Local rate limiting

Apply local and global rate limits to HTTP traffic to protect your backend services from overload.

About

Rate limiting in agentgateway protects your services from being overwhelmed by excessive traffic. A runaway automation script, a misconfigured retry loop, or a deliberate flood can exhaust your upstream’s capacity in seconds. Rate limiting gives you precise control over how much traffic reaches any route or the entire gateway — without any changes to the backend.

Rate limiting in agentgateway is expressed through AgentgatewayPolicy resources. A policy attaches to a Gateway or HTTPRoute target, and defines limits in the spec.traffic.rateLimit field. Gateway-level policies act as a hard ceiling on total traffic, while route-level policies provide finer-grained control.

Additionally, you can set up local or global rate limiting, depending on whether you want limits shared across Gateway instances.

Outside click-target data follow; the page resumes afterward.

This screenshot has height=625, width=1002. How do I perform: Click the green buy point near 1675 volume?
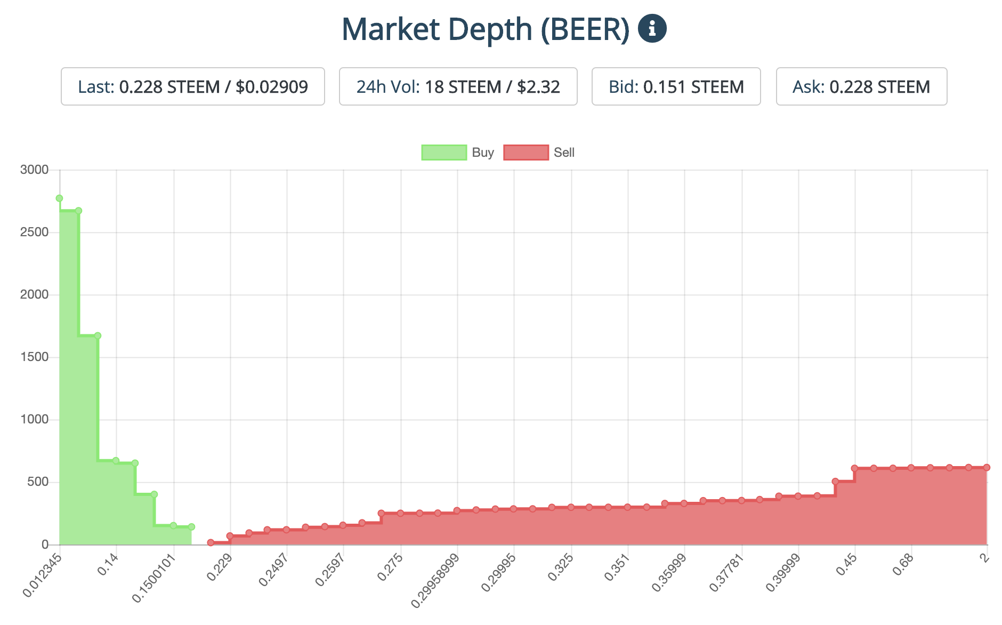pos(98,336)
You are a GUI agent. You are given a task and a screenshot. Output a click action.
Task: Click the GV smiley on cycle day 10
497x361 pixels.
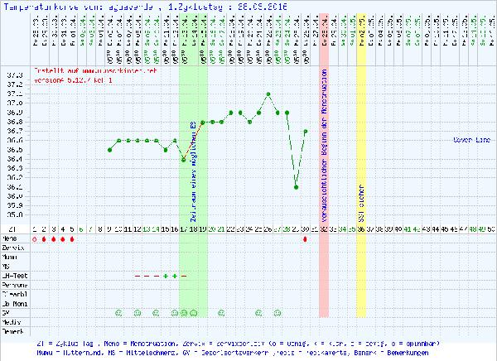[x=118, y=312]
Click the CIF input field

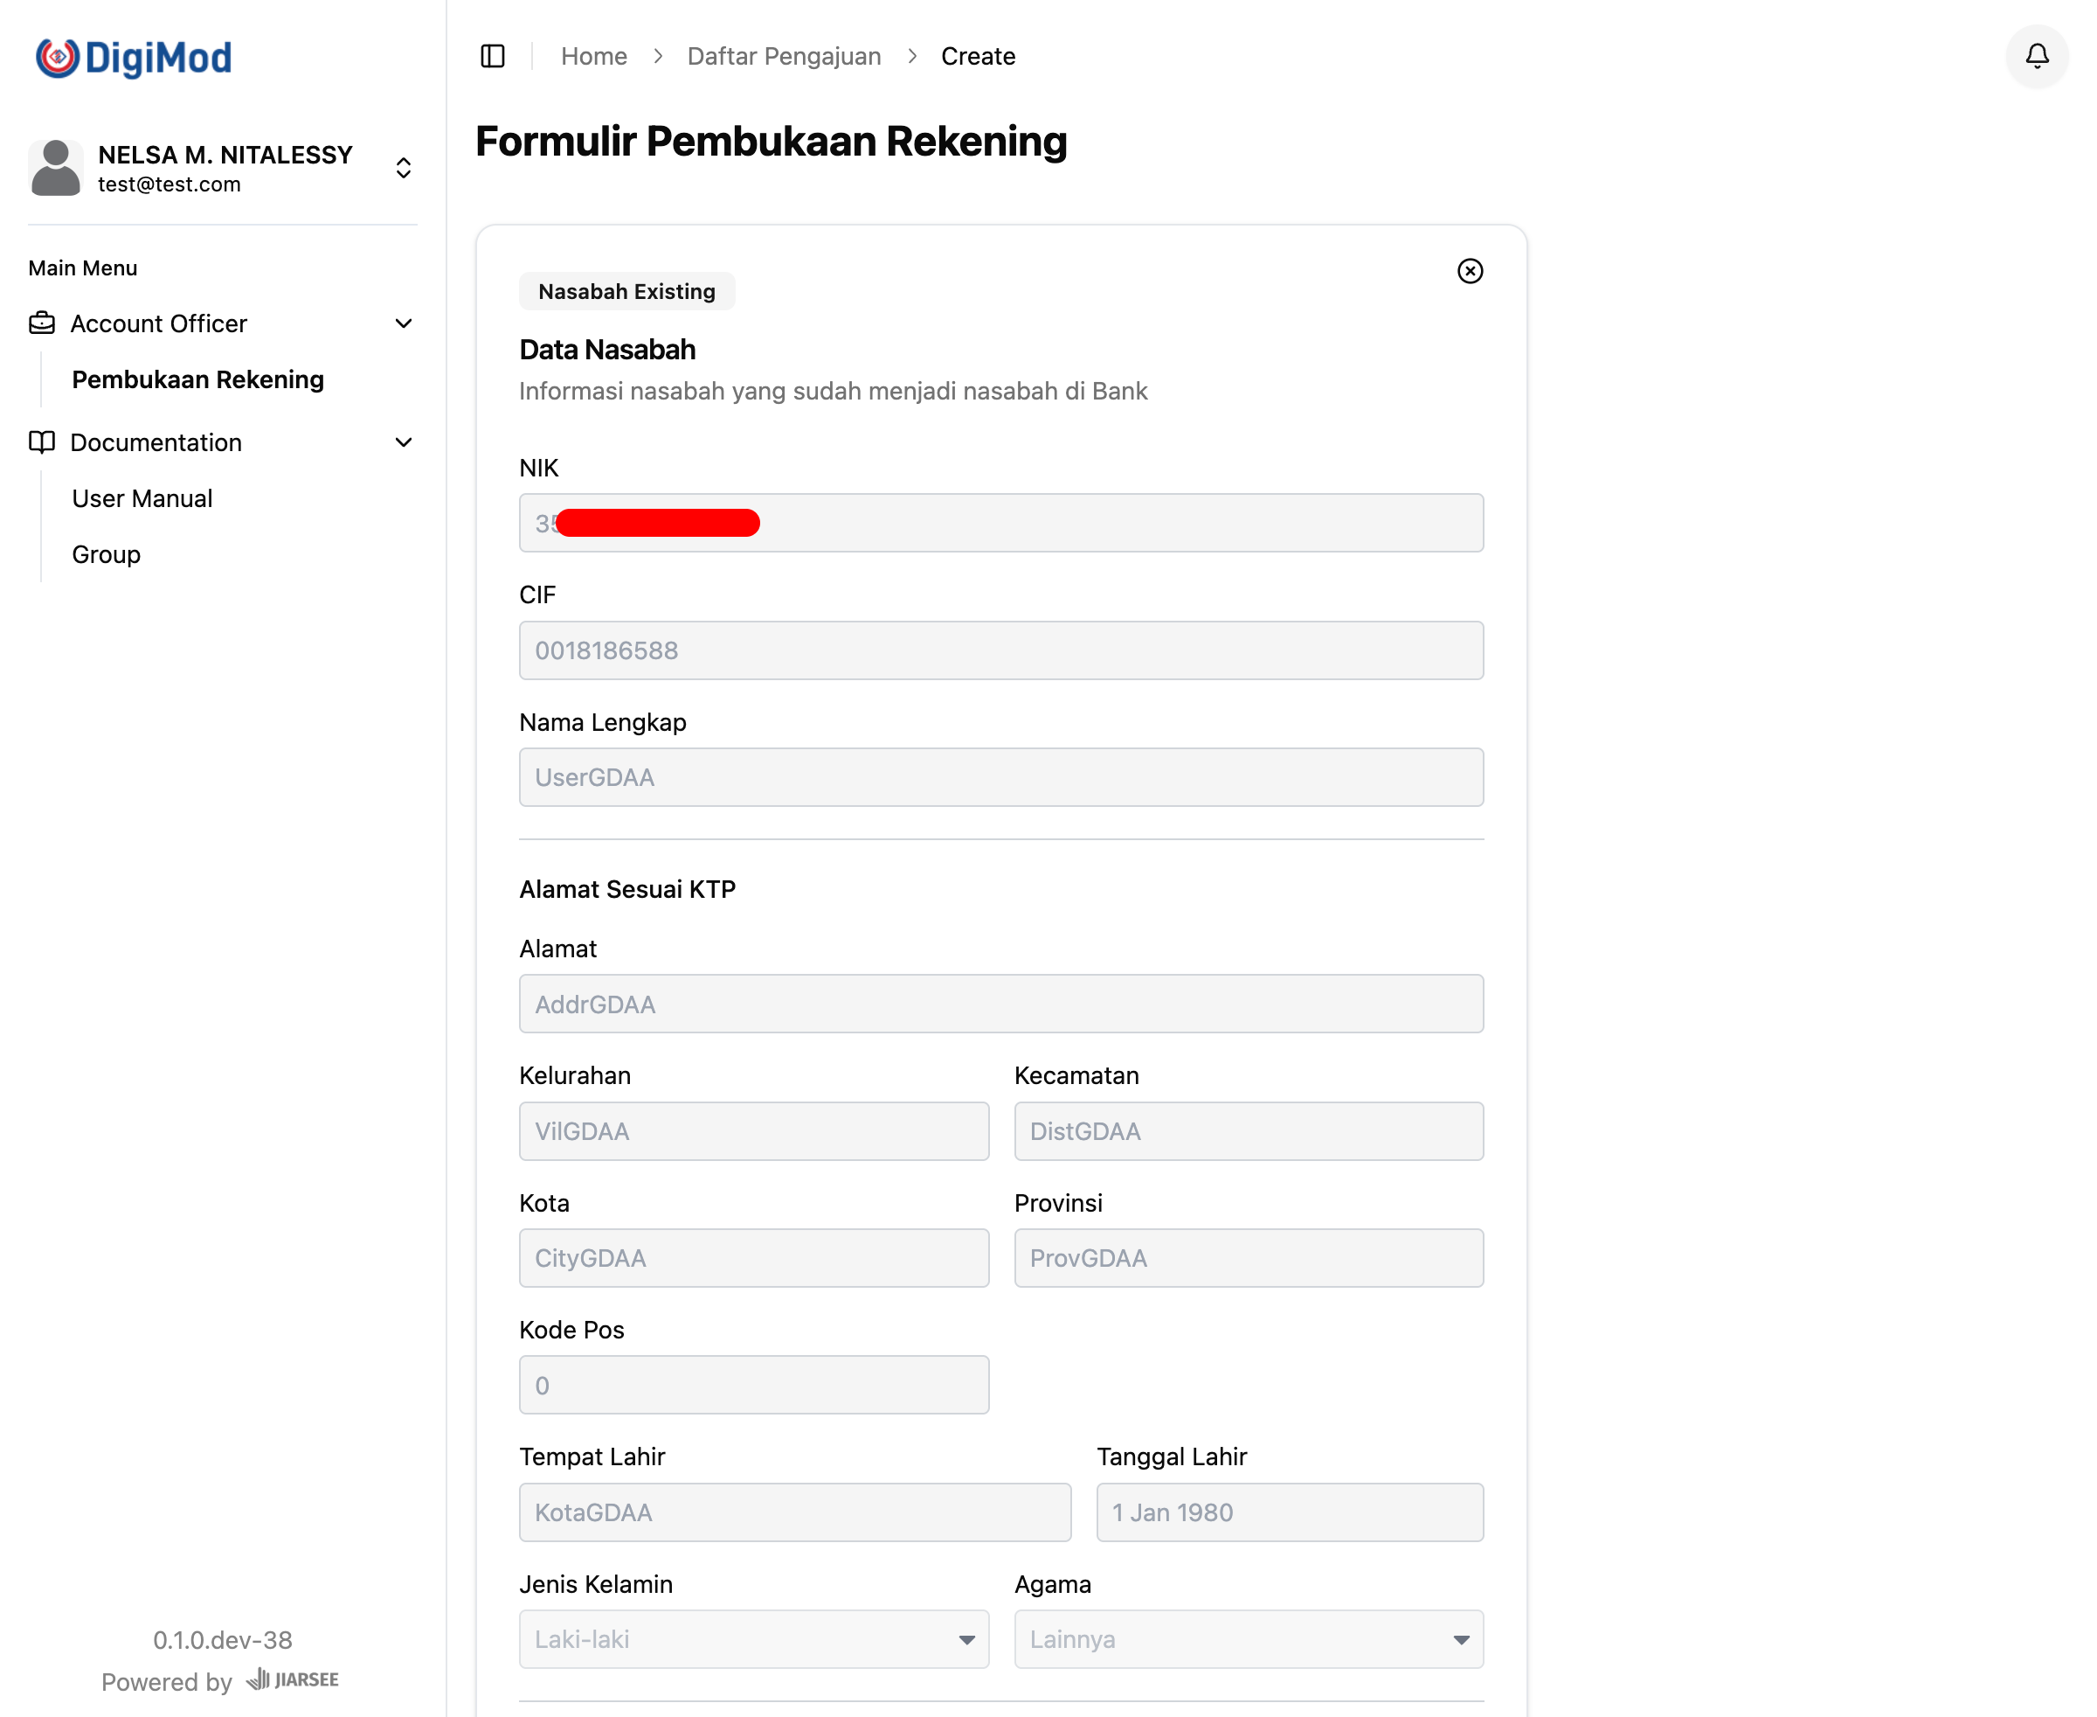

ModeWhere limits are enforcedUse case
LocalIn-process, per proxy replicaSimple per-route or gateway-wide limits
GlobalExternal rate limit serviceShared limits across multiple proxy replicas

For AI-specific use cases, see:

Gateway-level global DoS protection

Target your Gateway resource to apply a limit across all routes. This acts as a hard ceiling on total gateway throughput regardless of which route is hit.

Example gateway policy
kubectl apply -f- <<EOF
apiVersion: agentgateway.dev/v1alpha1
kind: AgentgatewayPolicy
metadata:
  name: gateway-rate-limit
  namespace: agentgateway-system
spec:
  targetRefs:
  - group: gateway.networking.k8s.io
    kind: Gateway
    name: agentgateway-proxy
  traffic:
    rateLimit:
      local:
      - requests: 5000
        unit: Minutes
        burst: 1000
EOF

Route-level rate limit

Route-level policies take precedence over gateway-level ones for their specific traffic.

Example route policy
kubectl apply -f- <<EOF
apiVersion: agentgateway.dev/v1alpha1
kind: AgentgatewayPolicy
metadata:
  name: httpbin-rate-limit
  namespace: httpbin
spec:
  targetRefs:
  - group: gateway.networking.k8s.io
    kind: HTTPRoute
    name: httpbin
  traffic:
    rateLimit:
      local:
      - requests: 3
        unit: Seconds
        burst: 3
EOF

Inheritance

Policies apply at the attachment point with a clear precedence order:

Gateway → Listener → Route → Route Rule → Backend

More specific policies win. A route-level limit overrides a gateway-level limit for traffic on that route.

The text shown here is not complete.